Studio album by Sky Eats Airplane
- Released: August 6, 2006
- Recorded: Early 2006
- Studios: Brack's Bedroom, Fort Worth, Texas
- Genres: Nintendocore; post-hardcore; electronicore;
- Length: 31:00
- Labels: Thriving; Tragic Hero;
- Producers: Lee Duck; Brack Cantrell;

Sky Eats Airplane chronology
|  | Everything Perfect on the Wrong Day (2006) | Sky Eats Airplane (2008) |

Alternative Cover
- Re-release cover

= Everything Perfect on the Wrong Day =

Everything Perfect on the Wrong Day is the first album by Texan post-hardcore and electronic band Sky Eats Airplane. The album was recorded in early 2006 was originally released on August 6 through Thriving Records. The album was re-released on November 20, 2007 through Tragic Hero Records.

==Track listing==

| No. | Title | Length |
|---|---|---|
| 1. | "By All Means, Captain" | 1:16 |
| 2. | "Patterns" | 1:34 |
| 3. | "Honest Hitchhikers Asking for Cash Handouts" | 4:11 |
| 4. | "Exit Row" | 1:52 |
| 5. | "Giants in the Ocean" | 5:41 |
| 6. | "She Is Just a Glitch" | 4:45 |
| 7. | "The Opposite Viewed in Real Time" | 3:14 |
| 8. | "Everything Perfect on the Wrong Day" | 3:35 |
| 9. | "The Messenger" | 4:47 |
| Total length: |  | 31:00 |

==Personnel==
- Sky Eats Airplane
- Brack Cantrell – lead vocals, rhythm guitar, bass guitar, keyboards, synthesizers, programming
- Lee Duck – vocals, lead guitar, drums, percussion, keyboards, synthesizers, programming
- Production
- Produced by members Brack Cantrell and Lee Duck

==Reception==

Upon its release, Everything Perfect on the Wrong Day received mixed reviews from music critics.

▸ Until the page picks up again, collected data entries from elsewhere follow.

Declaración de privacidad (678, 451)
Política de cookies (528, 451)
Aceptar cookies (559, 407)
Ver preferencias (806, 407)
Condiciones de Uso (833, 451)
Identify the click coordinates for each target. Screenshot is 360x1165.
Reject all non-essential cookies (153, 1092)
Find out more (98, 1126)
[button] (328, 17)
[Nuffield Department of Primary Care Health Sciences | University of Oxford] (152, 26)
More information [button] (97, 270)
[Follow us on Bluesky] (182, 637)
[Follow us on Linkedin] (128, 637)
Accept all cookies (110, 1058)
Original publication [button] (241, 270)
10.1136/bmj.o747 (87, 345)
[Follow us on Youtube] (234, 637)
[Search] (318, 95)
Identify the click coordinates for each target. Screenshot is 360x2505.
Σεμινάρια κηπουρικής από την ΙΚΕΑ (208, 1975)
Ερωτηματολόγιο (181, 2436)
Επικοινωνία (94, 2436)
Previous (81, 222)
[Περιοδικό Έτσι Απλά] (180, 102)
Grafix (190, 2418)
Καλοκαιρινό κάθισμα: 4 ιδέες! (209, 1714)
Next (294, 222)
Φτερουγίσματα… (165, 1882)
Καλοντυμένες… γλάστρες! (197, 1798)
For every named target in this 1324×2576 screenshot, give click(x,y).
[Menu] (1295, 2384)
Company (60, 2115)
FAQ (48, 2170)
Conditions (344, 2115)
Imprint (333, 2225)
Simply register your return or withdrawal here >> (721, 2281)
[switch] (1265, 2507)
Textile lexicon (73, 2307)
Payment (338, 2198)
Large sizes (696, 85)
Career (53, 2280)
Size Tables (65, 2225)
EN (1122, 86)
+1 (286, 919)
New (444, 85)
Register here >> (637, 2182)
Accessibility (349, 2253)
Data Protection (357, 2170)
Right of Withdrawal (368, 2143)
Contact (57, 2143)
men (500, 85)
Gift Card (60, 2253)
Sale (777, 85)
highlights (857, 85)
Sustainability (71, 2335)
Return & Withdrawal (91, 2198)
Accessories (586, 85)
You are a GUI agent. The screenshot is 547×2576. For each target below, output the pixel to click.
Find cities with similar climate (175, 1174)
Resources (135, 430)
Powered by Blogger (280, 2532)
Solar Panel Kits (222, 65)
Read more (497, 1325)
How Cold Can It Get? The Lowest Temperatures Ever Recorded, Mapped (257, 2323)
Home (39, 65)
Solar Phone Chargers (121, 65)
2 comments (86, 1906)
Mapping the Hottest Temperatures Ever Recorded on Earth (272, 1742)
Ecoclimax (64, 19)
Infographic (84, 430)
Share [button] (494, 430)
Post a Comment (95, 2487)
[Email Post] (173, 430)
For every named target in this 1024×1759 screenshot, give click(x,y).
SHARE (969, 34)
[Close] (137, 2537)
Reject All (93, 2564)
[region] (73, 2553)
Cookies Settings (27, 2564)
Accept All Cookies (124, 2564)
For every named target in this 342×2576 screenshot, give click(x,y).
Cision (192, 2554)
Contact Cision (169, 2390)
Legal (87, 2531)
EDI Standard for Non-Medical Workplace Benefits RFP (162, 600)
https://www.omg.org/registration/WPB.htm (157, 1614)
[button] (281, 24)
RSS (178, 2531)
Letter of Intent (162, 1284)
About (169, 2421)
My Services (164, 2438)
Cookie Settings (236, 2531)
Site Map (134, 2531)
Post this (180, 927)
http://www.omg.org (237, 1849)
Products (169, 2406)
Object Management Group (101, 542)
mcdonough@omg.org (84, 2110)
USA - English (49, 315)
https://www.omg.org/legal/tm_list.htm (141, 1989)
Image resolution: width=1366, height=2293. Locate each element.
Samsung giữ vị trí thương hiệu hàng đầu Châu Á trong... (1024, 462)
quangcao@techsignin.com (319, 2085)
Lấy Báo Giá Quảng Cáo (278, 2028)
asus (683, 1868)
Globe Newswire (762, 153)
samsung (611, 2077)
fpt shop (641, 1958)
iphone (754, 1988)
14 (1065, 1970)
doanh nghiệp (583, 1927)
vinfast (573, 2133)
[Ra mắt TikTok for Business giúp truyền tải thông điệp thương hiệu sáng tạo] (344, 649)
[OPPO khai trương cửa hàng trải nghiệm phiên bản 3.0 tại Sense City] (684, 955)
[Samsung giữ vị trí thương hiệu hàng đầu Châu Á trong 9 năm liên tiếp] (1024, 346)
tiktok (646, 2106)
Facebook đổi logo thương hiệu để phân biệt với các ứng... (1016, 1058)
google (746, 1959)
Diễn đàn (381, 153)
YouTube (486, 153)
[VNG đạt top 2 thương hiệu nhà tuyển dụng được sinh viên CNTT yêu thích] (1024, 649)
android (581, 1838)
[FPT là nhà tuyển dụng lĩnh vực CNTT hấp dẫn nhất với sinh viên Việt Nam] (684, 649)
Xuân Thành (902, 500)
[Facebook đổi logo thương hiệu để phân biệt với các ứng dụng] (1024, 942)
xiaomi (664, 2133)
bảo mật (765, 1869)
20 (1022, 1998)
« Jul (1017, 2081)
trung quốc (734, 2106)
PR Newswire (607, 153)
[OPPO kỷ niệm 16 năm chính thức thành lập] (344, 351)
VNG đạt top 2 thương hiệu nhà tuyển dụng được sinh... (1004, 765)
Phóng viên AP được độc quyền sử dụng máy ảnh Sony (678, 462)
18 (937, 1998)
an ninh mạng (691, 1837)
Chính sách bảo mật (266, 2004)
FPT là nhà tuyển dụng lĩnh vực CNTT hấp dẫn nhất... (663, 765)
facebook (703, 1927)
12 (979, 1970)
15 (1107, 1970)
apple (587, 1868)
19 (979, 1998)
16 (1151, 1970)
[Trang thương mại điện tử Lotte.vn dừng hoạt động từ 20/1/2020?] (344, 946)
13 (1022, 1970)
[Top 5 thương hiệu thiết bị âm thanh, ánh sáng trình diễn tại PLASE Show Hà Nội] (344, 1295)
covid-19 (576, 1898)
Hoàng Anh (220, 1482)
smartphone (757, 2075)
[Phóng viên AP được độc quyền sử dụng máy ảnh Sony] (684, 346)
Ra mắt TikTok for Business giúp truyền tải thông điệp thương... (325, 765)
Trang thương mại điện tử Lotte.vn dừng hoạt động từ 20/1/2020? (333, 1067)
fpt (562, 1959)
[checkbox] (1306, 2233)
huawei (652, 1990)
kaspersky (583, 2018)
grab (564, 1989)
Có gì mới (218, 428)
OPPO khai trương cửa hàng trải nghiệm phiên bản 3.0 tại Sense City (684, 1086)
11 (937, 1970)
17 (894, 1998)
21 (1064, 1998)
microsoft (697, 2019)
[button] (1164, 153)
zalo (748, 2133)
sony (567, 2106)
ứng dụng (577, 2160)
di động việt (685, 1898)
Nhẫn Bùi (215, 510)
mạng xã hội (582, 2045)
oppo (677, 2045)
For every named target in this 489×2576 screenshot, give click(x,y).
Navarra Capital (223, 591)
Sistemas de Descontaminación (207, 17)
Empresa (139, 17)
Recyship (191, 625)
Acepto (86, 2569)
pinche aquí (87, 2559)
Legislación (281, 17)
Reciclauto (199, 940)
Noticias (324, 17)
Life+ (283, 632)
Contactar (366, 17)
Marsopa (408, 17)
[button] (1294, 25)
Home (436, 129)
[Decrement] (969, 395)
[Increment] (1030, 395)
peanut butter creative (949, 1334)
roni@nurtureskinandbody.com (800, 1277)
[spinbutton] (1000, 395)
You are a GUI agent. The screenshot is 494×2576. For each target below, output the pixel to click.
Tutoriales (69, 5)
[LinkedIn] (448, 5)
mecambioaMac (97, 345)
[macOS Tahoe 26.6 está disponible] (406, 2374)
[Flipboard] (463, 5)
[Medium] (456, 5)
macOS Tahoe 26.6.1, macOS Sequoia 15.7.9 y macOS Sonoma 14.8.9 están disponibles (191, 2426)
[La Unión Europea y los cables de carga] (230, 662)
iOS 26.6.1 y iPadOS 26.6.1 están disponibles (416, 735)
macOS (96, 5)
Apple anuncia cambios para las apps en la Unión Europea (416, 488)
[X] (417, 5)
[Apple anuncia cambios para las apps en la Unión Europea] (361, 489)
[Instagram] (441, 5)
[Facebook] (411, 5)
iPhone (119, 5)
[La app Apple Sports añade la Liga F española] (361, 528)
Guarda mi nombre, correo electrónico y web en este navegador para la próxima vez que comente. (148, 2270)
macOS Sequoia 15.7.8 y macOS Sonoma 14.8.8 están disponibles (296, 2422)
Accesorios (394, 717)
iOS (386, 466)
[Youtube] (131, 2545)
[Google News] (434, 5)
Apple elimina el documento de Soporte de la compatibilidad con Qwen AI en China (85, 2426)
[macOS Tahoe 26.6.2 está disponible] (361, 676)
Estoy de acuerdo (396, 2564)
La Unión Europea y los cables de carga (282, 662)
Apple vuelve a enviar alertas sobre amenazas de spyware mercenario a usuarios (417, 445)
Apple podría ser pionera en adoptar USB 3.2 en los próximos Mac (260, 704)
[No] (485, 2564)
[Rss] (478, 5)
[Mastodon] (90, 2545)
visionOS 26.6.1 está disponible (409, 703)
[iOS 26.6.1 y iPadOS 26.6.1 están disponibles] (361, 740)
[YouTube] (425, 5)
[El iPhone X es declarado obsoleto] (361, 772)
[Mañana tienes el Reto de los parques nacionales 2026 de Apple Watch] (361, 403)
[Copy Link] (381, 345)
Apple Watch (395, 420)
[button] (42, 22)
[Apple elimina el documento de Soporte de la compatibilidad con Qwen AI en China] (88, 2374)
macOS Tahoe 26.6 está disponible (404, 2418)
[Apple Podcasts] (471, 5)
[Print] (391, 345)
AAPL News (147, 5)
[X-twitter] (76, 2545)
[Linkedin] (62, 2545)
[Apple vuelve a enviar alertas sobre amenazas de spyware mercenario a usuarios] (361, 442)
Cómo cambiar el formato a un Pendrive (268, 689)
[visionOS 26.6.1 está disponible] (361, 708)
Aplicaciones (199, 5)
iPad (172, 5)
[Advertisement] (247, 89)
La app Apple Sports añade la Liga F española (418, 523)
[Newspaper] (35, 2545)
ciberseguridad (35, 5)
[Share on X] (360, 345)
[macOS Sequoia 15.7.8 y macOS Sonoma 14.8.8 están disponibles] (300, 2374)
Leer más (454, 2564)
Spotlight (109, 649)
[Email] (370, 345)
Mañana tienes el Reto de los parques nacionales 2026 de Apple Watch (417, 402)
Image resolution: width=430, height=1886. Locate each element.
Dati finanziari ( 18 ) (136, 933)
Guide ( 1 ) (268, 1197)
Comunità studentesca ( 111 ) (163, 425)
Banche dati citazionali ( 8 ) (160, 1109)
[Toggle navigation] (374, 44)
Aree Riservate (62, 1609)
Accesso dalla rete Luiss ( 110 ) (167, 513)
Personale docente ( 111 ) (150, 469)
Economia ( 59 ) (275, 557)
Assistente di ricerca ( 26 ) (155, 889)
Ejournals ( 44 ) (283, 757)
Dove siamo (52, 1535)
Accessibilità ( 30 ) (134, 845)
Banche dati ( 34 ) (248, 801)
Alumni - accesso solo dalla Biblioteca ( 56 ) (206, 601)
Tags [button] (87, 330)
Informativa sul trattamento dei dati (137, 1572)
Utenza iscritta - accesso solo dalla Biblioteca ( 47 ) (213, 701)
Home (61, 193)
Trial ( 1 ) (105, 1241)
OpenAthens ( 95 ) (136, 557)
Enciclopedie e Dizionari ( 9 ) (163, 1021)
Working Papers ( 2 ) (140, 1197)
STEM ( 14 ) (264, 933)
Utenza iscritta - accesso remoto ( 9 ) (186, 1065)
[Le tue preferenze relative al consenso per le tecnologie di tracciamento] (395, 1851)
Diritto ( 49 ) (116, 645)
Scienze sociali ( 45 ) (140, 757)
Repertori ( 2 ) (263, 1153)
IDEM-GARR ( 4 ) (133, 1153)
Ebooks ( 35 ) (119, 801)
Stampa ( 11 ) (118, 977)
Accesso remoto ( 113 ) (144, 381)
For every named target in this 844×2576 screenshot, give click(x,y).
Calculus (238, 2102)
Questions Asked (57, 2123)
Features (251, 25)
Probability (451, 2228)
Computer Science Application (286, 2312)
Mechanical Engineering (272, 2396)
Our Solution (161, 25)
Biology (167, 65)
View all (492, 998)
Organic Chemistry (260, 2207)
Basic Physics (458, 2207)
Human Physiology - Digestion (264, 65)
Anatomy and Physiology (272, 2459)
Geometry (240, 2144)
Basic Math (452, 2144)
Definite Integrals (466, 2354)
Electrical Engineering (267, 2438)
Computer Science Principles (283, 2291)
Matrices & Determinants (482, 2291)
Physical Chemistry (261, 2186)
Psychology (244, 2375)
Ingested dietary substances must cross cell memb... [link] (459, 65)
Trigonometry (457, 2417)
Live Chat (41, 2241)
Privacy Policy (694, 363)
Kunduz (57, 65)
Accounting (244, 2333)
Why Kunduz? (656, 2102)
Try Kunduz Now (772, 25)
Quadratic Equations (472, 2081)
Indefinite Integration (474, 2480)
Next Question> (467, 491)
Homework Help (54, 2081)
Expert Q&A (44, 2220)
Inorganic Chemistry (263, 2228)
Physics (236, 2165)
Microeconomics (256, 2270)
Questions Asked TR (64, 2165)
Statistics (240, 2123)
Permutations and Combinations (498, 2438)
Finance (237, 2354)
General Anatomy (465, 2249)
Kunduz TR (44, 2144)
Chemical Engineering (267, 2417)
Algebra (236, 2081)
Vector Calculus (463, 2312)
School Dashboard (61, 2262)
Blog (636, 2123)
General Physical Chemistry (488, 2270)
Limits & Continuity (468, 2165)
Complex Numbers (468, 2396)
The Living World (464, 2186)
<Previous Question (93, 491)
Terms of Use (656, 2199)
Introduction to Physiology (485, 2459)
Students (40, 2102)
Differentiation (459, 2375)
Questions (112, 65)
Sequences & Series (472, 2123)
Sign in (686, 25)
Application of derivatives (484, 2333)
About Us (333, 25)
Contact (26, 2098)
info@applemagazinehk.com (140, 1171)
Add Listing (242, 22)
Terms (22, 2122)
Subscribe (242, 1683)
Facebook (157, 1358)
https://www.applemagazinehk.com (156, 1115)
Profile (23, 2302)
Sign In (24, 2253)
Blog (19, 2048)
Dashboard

AllMusic reviewer Eduardo Rivadavia gave the album a mixed review, comparing the album's sound to Horse the Band and Genghis Tron. Rivadavia criticized the album's short songs and lack of cohesion, but did say the album was intriguing. Punk News reviewer Matt Wheilan was highly critical of the album, calling the mixing of metalcore with electronic elements "a poor concept being poorly executed." Wheilan specifically criticized the track "She Is Just a Glitch," calling the beat boring, the synth string useless, and the lyrics clichéd.

A positive review came from Exclaim!s Dave Synyard, who praised the band's use of electronic drums. Synyard concluded his review by stating "if you're a little tired of the same old, Sky Eats Airplane will hit reset for you."

Professional ratings
Review scores
| Source | Rating |
| Allmusic | Star Half star |
| Exclaim! | Recommended |
| Punk News | Star |
| Ultimate Guitar | 8.8/10 |

==Vinyl release==
On August 14, 2020, Sky Eats Airplane posted on Facebook for the first time in 8 years to announce that the album was being pressed on vinyl.

"We’re excited to tell you that our old friends at Tragic Hero Records are pressing a limited quantity of 'Everything Perfect on the Wrong Day' to vinyl for the first time ever," They wrote. "It’s amazing to see that this album still resonates with fans and musicians alike, even after 14 years."

The vinyl's release date was November 27, 2020.